– Я ничего не знаю… – с усилием сказал Доктор. Он машинально, совершенно не замечая этого, пытался вытереть платком испачканные глиной руки. – Но одно я знаю, – добавил он вдруг, выпрямляясь. – Я не могу этого объяснить, но разница между ними не похожа на различие рас в пределах одного и того же вида. Слишком важны глаза и нос, зрение и обоняние.
– На Земле есть муравьи, у которых специализация зашла еще дальше. У одних есть глаза, у других нет, одни могут летать, другие только ходить, одни являются кормильцами, другие – воинами. Я должен учить тебя биологии?
Доктор пожал плечами.
– Все, что происходит, ты сразу же втискиваешь в готовую, привезенную с Земли схему, – сказал он. – Если какая-то деталь, какой-то факт не укладывается в нее, ты его просто отбрасываешь. Я не могу тебе сейчас этого доказать, но я знаю, просто знаю, что это не имеет ничего общего ни с расовыми различиями, ни со специализированной дифференциацией вида. Помните тот обломок – конец трубки, иглы, который я нашел при вскрытии? Конечно, мы все подумали – и я тоже, – что то существо, ну, хотели убить. А у этого… Нет, все это совсем другое. У него есть нарост, присоска или нечто в этом роде, и трубка туда просто вставлена, введена внутрь. Так же, как человеку вставляют трубку в дыхательное горло при трахеотомии. Конечно, это не имеет ничего общего с трахеотомией – у него просто нет трахеи. Я не знаю, что это такое, и ничего не понимаю, но, во всяком случае, знаю хоть это!

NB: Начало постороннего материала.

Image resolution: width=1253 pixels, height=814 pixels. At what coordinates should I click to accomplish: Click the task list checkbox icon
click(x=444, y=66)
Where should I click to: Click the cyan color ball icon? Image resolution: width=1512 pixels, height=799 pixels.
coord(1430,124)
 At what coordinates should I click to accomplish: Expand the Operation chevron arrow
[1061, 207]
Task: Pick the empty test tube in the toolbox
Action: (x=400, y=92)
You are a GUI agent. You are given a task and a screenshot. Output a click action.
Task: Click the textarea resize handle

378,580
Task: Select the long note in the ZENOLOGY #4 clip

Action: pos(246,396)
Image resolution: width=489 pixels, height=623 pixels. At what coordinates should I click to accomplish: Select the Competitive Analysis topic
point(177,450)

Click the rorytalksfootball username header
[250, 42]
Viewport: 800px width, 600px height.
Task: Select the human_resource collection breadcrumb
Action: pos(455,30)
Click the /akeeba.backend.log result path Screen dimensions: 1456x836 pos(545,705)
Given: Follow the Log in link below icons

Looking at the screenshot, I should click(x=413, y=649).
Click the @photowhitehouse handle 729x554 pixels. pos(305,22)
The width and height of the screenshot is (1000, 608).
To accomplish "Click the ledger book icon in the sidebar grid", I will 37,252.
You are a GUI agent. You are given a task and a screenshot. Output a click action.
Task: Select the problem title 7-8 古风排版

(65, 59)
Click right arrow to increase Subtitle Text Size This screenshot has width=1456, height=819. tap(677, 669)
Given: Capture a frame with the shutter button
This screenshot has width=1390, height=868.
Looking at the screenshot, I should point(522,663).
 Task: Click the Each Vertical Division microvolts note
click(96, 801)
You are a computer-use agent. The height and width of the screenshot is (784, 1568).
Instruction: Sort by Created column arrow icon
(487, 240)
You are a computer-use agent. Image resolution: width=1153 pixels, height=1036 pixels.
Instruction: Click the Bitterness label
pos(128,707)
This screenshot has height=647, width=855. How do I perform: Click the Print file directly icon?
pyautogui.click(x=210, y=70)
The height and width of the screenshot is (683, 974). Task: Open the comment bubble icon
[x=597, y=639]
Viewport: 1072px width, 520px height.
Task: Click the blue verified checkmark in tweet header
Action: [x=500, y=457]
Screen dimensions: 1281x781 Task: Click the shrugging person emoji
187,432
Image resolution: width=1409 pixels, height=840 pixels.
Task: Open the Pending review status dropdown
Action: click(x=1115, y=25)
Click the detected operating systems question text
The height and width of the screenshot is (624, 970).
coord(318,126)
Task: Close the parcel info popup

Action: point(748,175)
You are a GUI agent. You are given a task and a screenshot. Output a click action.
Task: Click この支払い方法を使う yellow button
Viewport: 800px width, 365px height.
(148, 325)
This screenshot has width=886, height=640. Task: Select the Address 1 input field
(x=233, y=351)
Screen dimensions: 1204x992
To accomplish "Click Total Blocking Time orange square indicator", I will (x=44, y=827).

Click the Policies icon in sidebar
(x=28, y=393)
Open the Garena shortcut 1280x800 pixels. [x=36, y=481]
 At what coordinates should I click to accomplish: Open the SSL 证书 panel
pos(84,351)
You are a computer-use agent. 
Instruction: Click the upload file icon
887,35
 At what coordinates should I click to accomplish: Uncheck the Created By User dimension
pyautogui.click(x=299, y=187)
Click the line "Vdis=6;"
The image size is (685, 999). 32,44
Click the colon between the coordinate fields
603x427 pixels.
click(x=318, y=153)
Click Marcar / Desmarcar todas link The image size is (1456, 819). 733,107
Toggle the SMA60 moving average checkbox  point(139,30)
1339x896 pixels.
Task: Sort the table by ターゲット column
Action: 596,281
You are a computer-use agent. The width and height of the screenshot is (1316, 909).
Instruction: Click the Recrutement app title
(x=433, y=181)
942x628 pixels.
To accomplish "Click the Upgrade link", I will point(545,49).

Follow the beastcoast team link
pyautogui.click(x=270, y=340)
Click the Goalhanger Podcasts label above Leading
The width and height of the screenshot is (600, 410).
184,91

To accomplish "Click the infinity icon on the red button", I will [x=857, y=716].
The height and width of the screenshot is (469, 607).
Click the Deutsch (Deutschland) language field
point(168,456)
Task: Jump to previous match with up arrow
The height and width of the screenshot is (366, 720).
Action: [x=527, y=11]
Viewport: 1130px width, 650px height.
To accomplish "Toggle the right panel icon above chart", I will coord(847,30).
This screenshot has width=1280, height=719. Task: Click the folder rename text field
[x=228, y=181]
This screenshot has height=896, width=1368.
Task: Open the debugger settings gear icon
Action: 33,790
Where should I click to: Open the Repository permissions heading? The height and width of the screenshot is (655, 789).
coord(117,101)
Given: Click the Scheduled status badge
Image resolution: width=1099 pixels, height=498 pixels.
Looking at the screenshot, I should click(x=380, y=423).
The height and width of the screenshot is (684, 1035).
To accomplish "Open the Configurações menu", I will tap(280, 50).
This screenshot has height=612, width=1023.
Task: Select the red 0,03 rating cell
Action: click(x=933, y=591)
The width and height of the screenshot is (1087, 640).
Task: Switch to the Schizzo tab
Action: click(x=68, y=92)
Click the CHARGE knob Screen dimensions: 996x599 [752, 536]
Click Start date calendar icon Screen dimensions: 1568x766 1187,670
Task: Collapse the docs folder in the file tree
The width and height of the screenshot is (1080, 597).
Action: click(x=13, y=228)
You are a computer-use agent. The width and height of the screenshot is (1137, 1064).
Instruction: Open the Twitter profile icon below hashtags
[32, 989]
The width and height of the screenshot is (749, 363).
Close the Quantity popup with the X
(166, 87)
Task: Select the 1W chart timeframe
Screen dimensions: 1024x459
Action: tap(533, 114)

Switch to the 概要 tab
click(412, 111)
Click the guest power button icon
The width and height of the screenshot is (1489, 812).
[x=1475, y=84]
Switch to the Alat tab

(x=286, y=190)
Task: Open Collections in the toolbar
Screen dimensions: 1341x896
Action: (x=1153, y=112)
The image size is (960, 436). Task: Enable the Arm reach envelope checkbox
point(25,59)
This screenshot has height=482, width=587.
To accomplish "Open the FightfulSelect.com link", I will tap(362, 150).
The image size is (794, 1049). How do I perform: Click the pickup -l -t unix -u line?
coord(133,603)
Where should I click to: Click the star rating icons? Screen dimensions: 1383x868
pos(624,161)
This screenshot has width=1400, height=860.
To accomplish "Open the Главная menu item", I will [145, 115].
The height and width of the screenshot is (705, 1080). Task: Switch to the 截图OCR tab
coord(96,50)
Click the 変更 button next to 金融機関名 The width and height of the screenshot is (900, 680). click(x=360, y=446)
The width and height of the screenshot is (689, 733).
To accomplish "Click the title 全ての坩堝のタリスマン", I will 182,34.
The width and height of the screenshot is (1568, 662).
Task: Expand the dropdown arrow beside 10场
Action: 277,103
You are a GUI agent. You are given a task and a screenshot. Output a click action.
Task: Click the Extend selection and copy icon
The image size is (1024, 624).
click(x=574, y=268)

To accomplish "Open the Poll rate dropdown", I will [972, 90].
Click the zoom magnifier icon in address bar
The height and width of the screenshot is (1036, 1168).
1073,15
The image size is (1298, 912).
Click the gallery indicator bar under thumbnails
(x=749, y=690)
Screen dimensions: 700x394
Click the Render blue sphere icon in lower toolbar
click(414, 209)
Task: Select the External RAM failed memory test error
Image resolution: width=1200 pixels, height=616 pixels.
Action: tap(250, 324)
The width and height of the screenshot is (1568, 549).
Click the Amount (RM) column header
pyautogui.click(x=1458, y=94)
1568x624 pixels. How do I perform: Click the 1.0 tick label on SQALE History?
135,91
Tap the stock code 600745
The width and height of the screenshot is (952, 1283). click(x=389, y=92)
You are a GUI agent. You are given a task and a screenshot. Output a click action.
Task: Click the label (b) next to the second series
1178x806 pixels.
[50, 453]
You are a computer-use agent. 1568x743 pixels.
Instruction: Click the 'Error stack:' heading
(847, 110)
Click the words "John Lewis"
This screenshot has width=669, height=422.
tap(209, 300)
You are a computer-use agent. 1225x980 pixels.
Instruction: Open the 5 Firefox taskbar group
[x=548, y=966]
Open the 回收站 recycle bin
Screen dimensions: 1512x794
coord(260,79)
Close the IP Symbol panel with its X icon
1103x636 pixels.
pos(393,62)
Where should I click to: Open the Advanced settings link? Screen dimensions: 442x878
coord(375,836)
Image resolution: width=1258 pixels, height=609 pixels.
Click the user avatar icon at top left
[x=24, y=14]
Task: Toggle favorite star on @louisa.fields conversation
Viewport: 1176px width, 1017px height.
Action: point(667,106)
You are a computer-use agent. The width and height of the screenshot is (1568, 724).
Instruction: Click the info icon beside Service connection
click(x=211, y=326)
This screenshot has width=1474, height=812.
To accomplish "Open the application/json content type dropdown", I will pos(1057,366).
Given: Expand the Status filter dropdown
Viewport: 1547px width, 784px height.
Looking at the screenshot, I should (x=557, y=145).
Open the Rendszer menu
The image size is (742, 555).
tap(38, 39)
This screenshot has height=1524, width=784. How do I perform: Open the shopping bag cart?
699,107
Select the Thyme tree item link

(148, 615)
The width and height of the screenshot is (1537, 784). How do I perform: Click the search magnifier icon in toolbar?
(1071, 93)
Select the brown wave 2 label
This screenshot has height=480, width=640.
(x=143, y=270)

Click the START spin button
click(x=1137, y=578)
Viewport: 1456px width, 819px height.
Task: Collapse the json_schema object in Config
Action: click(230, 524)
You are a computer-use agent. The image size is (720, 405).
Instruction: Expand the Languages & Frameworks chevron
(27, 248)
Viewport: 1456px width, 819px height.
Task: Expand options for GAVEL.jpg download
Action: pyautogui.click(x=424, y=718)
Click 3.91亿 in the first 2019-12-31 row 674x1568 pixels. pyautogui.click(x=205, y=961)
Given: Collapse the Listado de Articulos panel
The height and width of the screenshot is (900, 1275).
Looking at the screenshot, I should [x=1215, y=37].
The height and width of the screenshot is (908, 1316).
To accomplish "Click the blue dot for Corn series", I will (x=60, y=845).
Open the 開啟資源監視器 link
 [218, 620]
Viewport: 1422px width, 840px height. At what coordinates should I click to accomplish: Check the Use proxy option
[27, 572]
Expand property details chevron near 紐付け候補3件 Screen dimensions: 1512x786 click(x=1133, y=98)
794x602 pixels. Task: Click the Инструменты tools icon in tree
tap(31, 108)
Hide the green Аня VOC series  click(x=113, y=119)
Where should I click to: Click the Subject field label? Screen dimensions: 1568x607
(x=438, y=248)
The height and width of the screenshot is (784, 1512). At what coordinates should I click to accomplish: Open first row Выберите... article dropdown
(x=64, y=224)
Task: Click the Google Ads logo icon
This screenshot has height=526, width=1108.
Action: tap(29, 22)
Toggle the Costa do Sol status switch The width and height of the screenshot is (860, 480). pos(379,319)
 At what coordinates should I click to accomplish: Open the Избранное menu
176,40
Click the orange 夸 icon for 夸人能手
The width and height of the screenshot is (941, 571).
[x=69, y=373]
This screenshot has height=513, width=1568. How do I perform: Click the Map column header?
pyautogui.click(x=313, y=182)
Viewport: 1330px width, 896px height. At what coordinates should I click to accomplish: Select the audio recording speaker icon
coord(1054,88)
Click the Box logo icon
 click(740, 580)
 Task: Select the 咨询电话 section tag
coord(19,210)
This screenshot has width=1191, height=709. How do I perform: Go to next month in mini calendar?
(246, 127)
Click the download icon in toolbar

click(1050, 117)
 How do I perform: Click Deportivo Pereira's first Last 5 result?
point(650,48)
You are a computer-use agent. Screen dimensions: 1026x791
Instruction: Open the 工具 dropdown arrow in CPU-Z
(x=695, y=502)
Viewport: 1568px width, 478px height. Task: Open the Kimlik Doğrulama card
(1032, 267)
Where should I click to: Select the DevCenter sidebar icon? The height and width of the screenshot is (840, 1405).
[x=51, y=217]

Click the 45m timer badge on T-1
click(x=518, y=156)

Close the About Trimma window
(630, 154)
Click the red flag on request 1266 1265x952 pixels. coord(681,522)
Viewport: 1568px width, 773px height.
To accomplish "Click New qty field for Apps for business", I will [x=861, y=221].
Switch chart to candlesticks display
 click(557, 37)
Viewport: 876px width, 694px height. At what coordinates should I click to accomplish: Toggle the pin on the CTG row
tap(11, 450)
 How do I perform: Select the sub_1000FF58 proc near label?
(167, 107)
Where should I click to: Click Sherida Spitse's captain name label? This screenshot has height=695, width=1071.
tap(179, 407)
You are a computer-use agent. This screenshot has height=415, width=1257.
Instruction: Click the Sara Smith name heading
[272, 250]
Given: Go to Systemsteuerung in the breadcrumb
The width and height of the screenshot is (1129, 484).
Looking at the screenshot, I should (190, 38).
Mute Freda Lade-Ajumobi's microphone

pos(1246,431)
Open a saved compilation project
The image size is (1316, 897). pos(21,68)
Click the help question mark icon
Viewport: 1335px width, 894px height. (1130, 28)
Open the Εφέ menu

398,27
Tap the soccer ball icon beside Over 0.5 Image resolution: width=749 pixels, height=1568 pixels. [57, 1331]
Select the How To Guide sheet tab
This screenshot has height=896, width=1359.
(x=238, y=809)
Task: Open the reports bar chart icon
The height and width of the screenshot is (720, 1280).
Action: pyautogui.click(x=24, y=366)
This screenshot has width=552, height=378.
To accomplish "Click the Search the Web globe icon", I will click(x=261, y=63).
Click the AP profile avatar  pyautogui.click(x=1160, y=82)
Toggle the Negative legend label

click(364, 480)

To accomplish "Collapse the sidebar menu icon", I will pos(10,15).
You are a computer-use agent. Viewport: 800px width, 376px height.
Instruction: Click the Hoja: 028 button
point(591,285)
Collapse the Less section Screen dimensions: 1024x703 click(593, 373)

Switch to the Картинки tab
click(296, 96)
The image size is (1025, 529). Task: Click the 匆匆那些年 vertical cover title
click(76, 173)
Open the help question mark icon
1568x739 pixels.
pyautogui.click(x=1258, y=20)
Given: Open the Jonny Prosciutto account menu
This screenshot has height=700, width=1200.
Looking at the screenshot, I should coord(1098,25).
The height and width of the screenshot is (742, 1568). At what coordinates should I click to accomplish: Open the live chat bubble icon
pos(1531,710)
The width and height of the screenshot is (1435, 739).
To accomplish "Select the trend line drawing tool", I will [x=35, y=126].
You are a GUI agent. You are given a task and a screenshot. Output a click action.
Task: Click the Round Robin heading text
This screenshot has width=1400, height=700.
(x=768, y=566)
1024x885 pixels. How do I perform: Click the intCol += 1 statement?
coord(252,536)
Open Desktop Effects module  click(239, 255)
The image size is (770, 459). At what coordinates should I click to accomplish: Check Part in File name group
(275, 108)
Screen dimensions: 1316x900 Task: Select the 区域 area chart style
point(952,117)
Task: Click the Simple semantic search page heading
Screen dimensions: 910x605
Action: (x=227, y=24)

Доктор забрался в вездеход и спросил Координатора, который обходил машину с другой стороны, чтобы занять свое место:
– А что ты скажешь?
– Что нужно ехать дальше, – ответил Координатор и взялся за руль.
Глава седьмая
Смеркалось. Вездеход по большой дуге объехал наклонное образование; оказалось, что это не искусственное сооружение, как думали они, а разлившийся по равнине рукав магматической реки, которая вся целиком предстала перед ними только теперь; ниспадая по склонам с верхнего яруса долины, она застыла десятками растрескавшихся оползней и каскадов. Волнистая оболочка скрывала нижнюю часть склона, только наверху, где крутизна резко увеличивалась, из этого мертвого потока торчали голые ребра скал.
С противоположной стороны ущелья с высохшим глинистым дном, изрезанным зигзагами трещин, высился уходящий в тучи горный хребет, его покрывал черноватый кожух растительности. В свинцовых сумерках застывшая река с блестящими гребнями неподвижных волн выглядела как огромный ледник. Долина оказалась гораздо обширнее, чем можно было предположить, глядя на нее сверху, – за горной тесниной простирался ее боковой рукав, здесь долина тянулась вдоль огромных магматических выступов. С правой стороны восходили вверх пологие террасы – почти совсем голые, над ними проплывали сизые облачка. В глубине горной котловины время от времени слышался шум скрытого за скалами гейзера, и тогда глухой, протяжный звук заполнял всю долину…
Постепенно краски тускнели, формы теряли четкость, словно их размывало водой. Вдали перед вездеходом темнели рыжие изломы не то стен, не то скальных склонов, это хаотичное нагромождение обливал мягкий свет, хотя солнце было скрыто тучами.
Ближе, по обеим сторонам расширяющегося ущелья, правильным двурядьем стояли темные колоссы, невероятно высокие и узкие, похожие на палицы или баллоны. К первым из них вездеход подъехал уже в сумерках, которые сгущались тенью, отбрасываемой огромными фигурами. Координатор включил фары, и за пределами освещаемого их лучами пространства сразу сделалось темно, будто внезапно наступила ночь. Колеса перекатывались через пласты застывшего шлака, его обломки потрескивали, как стекло, языки света облизывали стены гигантских резервуаров или баллонов, вспыхивавшие ртутным блеском. Последние следы глины исчезли, вездеход покачивался на плавных неровностях застывшей, как лава, массы, вода, скопившаяся в углублениях мелкими черными лужами, с шумом разбрызгивалась под колесами. На фоне туч тонкой паутиной чернела воздушная галерея, соединявшая два сооружения, отстоящие друг от друга метров на сто. Фары вырвали из тьмы несколько поваленных на бок машин с выпуклыми дырчатыми днищами, сквозь отверстия виднелись зубцы, с которых свисали пучки истлевшей ветоши. Они задержались, чтобы удостовериться, что машины брошены давно – металлические плиты уже разъела ржавчина.